## [GIVEN ENTRIES]
◆ ◆ ◆ ◆ ◆

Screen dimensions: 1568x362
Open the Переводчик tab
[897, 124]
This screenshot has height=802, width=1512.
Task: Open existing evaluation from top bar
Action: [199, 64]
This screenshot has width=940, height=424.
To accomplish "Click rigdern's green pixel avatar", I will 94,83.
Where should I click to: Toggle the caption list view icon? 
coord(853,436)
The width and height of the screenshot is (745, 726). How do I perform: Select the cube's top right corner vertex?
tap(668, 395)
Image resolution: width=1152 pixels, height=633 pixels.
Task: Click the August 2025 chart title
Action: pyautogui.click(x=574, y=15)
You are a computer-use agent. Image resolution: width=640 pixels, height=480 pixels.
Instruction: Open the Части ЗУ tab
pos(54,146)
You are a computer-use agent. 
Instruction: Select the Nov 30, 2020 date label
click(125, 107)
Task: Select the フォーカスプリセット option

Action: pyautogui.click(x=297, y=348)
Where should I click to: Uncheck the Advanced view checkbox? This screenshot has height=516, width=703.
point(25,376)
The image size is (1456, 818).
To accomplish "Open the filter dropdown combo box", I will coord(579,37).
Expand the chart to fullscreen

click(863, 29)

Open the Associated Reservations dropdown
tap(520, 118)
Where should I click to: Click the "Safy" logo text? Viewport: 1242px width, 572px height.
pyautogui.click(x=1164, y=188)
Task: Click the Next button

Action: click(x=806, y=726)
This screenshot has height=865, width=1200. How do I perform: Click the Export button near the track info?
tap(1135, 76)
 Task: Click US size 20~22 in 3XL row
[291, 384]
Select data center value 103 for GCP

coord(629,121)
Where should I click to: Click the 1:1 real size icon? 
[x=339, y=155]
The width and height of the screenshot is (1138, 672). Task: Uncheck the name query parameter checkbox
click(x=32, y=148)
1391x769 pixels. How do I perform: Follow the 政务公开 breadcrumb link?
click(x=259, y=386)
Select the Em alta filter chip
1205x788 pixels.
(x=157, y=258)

◆ ◆ ◆ ◆ ◆

## [WHAT THE TASK ASKS]
The lines of the data, from the first through the one containing "The image size is (1456, 818).", are to be transcribed exactly.

## [RESPONSE AREA]
Screen dimensions: 1568x362
Open the Переводчик tab
[897, 124]
This screenshot has height=802, width=1512.
Task: Open existing evaluation from top bar
Action: [199, 64]
This screenshot has width=940, height=424.
To accomplish "Click rigdern's green pixel avatar", I will 94,83.
Where should I click to: Toggle the caption list view icon? 
coord(853,436)
The width and height of the screenshot is (745, 726). How do I perform: Select the cube's top right corner vertex?
tap(668, 395)
Image resolution: width=1152 pixels, height=633 pixels.
Task: Click the August 2025 chart title
Action: pyautogui.click(x=574, y=15)
You are a computer-use agent. Image resolution: width=640 pixels, height=480 pixels.
Instruction: Open the Части ЗУ tab
pos(54,146)
You are a computer-use agent. 
Instruction: Select the Nov 30, 2020 date label
click(125, 107)
Task: Select the フォーカスプリセット option

Action: pyautogui.click(x=297, y=348)
Where should I click to: Uncheck the Advanced view checkbox? This screenshot has height=516, width=703.
point(25,376)
The image size is (1456, 818).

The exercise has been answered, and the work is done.